Recent studies have unveiled dynamic and reciprocal interactions between metabolism and immunity in the body (93). A variety of metabolic signaling pathways not only drive the development of immune cells, but also determine the immunogenicity of tissues/organs and the rest of the body. Conversely, different immunological responses, represented by the expression of unique transcription factors and distinct cytokines, drive cognate metabolic pathways. For example, T helper 1 (Th1) cells (expressing T-bet and IFN-γ) signal to promote glycolysis in macrophages, while downmodulating tricarboxylic acid (TCA) cycle, fatty acid oxidation, and glutaminolysis, inducing their polarization to the pro-inflammatory M1-type. Promotion of glycolysis for energy production is beneficial to M1 TAMs, since they are mostly localized in hypoxic environments that inherently trigger glycolysis (94). In contrast, Th2 cells (expressing GATA3, IL-4, and IL-13) signal to activate peroxisome proliferator-activated receptor gamma (PPARγ) in macrophages to promote lipid metabolism (e.g., fatty acid uptake/oxidation) as well as mitochondrial biogenesis/respiration, inducing their polarization to the anti-inflammatory M2-type (93). Promotion of mitochondrial respiration and fatty acid oxidation for energy production is beneficial to M2-TAMs, since they usually do not have enough glucose supply for glycolysis after its rapid consumption by tumor cells (94). Furthermore, recent studies demonstrated the critical roles of distinct arginine metabolic pathways, namely, NO vs. PAs, in formation and functions of M1- vs. M2-macrophages, respectively (8,19,95,96). Arginine metabolic pathways are also found to play essential roles in regulation of T cell activities. For example, NO promotes T cell proliferation/activation, while elevating the Th1/Th2 ratios (97). Conversely, PAs, elevated in response to T cell activation, help determine T helper cell lineages (Th1, Th2, Th17, and Treg), while inhibiting memory T cell formation (7,98).

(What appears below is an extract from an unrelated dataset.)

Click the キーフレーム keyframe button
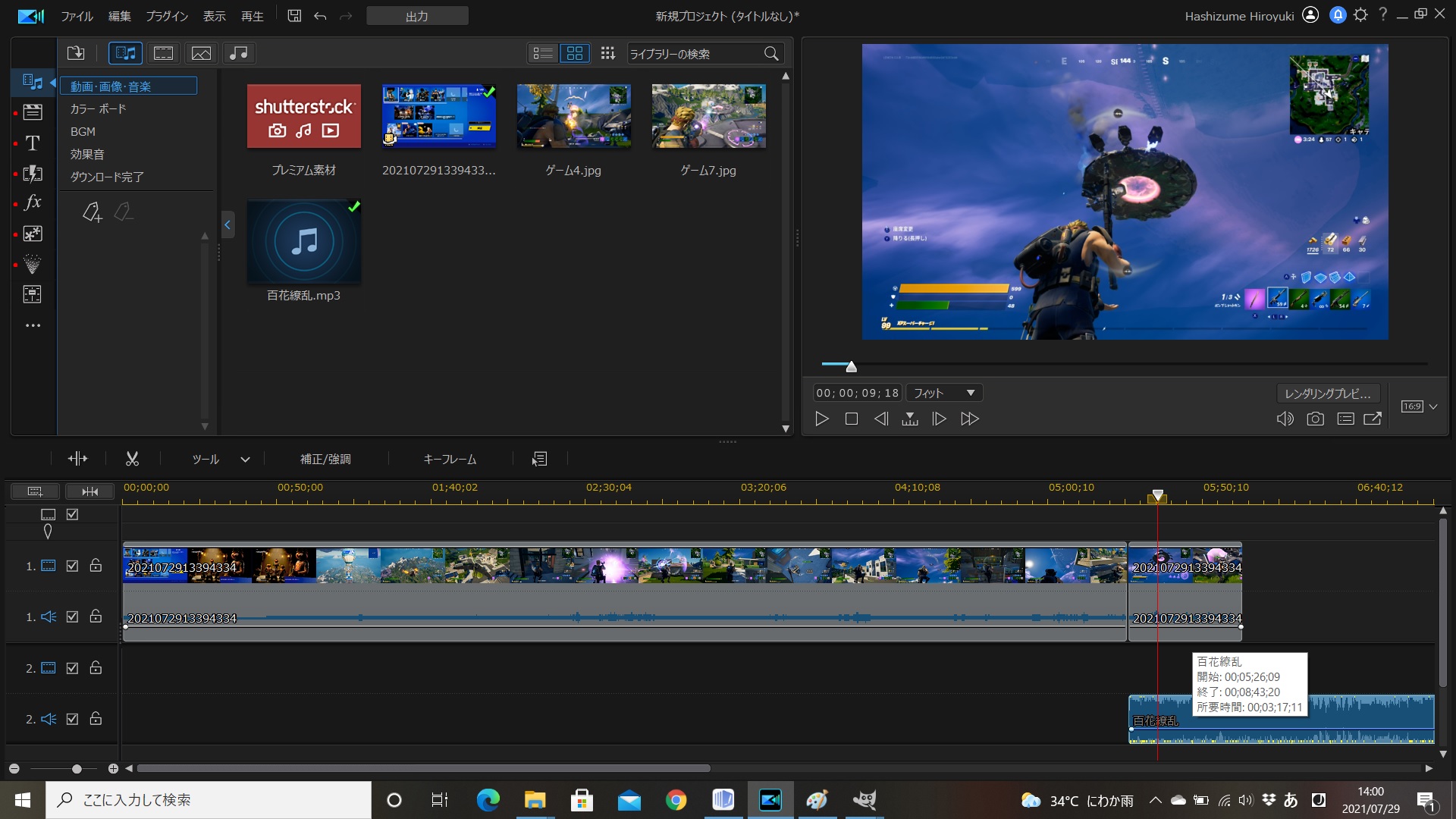 tap(450, 459)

Such close linkages between metabolic pathways and immune responses have led to the recent emergence of the concept of Immunometabolism (99,100). A number of metabolic modulators have been developed aiming to target certain metabolic pathways for cancer therapy (101). One of the most explored metabolic pathways is arginine. In cancer, arginine tends to be converted to protumor PAs due to downmodulation of NO synthesis under reduced availability of the NOS cofactor BH₄ (11,18,19). Different strategies have been explored seeking to normalize arginine metabolism in cancer, where most such efforts have been focused on arginine deprivation therapy and PA synthesis inhibitors (6,13,14,101). Although these approaches have shown some therapeutic benefits, their reported serious adverse side effects (e.g., hearing loss and hematologic disorders) limit their usability (15,16).

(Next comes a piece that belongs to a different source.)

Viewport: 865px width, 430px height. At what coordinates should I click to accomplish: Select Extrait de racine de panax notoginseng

In our previous studies, we showed that SEP, the endogenous BH₄ precursor, could correct arginine metabolism in animal models of HER2-positive mammary tumors. We saw that supplementing SEP induced metabolic and phenotypic reprogramming of tumor cells as well as TAMs and effectively inhibit HER2-positive mammary tumor growth (18,19). Besides, SEP has no dose-limiting toxicity reported during the Phase I trial for phenylketonuria treatment (17). In the present study, we tested the effects of a long-term use of SEP on tumor prevention. We reported that a long-term oral administration of SEP to animals prone to HER2-positive mammary tumors strongly prevented tumor occurrence for 8 months, while most control animals had developed tumors. These SEP-treated animals had undergone the reprogramming of the systemic metabolism and immunity, elevating total T cell counts in the circulation and bone marrow. Given that bone marrow-resident T cells are mostly memory T cells (87–89), it is possible that SEP promoted memory T cell formation, leading to potent tumor prevention. These findings suggest the possible roles of the SEP/BH₄/NO axis in promoting memory T cell formation, at least in part, by inhibiting PA synthesis known to inhibit CD8+ memory T cell formation (7). Since therapeutic approaches to elevate memory T cells have been yet at the early developmental stages, clinical uses of the SEP/BH₄ pathway for cancer prevention would warrant further investigation.